Task description. Could you work out the number of lines in the listing that include the word "screenshot" and reply with that figure alone?

Provided entries.
++++
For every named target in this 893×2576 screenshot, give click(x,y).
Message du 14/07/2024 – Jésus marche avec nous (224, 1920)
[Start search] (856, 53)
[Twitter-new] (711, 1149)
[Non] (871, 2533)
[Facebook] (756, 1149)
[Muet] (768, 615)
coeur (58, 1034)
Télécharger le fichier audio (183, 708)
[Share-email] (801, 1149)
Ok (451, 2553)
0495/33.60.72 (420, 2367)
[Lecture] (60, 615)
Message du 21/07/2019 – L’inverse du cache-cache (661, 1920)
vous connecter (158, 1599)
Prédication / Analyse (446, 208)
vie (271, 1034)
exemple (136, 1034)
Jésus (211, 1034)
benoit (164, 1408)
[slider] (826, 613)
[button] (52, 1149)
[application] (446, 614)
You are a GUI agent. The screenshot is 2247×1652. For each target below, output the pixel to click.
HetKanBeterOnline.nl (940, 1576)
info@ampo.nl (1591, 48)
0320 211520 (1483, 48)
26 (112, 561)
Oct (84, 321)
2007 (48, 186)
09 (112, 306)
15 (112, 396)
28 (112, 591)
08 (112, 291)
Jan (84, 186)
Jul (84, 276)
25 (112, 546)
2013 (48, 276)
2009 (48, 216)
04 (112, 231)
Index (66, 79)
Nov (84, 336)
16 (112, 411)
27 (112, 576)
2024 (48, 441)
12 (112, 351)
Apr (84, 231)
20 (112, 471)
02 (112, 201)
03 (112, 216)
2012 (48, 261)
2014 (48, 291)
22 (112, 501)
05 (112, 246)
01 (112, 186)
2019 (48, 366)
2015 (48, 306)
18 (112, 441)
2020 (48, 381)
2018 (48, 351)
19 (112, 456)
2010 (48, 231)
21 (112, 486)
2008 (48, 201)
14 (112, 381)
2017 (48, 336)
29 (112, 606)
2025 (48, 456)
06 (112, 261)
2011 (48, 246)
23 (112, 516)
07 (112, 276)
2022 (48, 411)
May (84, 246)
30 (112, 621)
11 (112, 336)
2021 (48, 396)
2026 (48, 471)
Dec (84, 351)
++++
Result of the exercise. 2